SINGAPORE - Taxi drivers and food delivery riders can eat at public spaces or in their vehicles if it is not practical for them to head home for meals, the Health Ministry (MOH) clarified on Saturday (April 11).

In an update to the "frequently asked questions" page on its website, the ministry said workers providing essential services should have meals at their work premises while practising safe distancing.

For "selected workers whose work requires them to be on the move", they should return to their offices or homes to eat.


But if this is not practical, MOH said such workers are allowed to eat in their vehicles, or in public spaces such as Housing Board block void decks or park benches.

The update comes after taxi and private-hire car drivers, and food delivery riders told The Straits Times they did not know where to eat during their shifts, after stricter measures banned dining at eateries and hawker centres.

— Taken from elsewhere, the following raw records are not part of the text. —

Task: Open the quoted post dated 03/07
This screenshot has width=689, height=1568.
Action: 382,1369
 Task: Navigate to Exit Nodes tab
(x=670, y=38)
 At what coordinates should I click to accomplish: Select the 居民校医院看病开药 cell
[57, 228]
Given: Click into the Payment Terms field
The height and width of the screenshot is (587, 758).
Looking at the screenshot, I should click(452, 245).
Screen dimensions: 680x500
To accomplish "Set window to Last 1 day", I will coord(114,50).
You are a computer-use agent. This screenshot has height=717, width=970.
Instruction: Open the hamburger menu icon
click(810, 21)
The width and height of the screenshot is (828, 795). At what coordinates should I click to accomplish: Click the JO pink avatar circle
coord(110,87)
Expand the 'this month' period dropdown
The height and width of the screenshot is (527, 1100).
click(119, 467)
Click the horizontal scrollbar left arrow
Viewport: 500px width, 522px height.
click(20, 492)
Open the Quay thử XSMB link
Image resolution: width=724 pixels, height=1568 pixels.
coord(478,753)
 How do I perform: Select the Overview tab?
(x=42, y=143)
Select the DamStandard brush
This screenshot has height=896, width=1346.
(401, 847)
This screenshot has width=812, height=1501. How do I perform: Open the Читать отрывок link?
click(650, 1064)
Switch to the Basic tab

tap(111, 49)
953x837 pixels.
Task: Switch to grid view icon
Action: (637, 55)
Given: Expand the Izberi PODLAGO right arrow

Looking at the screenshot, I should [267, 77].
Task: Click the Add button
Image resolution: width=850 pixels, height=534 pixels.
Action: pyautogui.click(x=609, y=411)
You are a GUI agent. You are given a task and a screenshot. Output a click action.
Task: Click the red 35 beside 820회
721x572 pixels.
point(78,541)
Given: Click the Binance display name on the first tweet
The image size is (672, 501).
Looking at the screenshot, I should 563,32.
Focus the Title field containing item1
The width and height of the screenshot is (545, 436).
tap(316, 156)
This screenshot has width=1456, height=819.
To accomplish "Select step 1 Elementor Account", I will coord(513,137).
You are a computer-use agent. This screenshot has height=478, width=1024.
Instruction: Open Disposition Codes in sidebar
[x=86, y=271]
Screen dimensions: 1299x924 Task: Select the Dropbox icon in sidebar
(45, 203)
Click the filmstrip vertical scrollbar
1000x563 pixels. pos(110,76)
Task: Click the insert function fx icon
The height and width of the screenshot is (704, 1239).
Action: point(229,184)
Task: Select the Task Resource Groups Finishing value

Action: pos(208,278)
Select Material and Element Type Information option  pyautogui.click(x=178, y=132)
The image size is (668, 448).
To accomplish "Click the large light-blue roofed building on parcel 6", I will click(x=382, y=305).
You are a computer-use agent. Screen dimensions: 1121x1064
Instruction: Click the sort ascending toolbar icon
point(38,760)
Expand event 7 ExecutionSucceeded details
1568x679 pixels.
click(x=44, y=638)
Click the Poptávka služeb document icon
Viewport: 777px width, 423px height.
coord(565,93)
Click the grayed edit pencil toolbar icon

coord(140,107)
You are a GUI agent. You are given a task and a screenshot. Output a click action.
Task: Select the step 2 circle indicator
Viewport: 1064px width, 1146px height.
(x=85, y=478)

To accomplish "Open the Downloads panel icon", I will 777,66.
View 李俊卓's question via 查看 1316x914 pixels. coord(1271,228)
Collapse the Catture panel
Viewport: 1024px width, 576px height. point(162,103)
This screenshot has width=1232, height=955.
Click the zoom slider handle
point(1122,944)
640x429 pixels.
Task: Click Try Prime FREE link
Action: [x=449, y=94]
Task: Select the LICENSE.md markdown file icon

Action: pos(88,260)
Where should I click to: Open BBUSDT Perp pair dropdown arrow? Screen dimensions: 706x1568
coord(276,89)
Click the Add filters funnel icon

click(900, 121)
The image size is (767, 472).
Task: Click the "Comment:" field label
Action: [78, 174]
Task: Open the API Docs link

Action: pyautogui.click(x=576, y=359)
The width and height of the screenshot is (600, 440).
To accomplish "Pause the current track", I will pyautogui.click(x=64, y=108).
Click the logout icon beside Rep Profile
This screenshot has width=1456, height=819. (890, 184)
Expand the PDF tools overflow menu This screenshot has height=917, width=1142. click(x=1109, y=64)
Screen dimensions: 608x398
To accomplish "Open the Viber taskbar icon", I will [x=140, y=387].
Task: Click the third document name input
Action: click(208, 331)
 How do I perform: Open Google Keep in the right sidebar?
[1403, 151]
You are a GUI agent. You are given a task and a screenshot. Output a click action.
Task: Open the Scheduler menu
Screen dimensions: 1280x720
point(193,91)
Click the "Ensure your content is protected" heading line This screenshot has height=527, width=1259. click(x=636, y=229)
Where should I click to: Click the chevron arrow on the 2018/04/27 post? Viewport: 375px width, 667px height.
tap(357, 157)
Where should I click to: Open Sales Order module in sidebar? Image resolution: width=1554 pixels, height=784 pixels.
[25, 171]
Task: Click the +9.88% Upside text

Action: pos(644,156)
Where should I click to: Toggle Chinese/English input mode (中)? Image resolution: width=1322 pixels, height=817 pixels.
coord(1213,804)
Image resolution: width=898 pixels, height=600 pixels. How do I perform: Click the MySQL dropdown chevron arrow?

Some resorted to eating off the boot of their vehicle or squatting on the kerb by the road, for fear of breaking the law.

In its Saturday update, MOH said such workers should eat alone and quickly, keep at least a metre apart from others, and leave the public space in a clean state after they are done with their meal.

They must also carry identification that can prove they are employed in their line of work, and be ready to provide it when requested by safe distancing ambassadors, enforcement officers, or police officers.


On Friday, the National Environment Agency had clarified that hawkers can eat at tables immediately in front of their stalls, after confusion among some stall-holders who were afraid to eat at hawker centres for fear of breaking "circuit breaker" rules.

But hawkers must not share tables or gather, and should always maintain a distance of at least 1m from others, the agency added.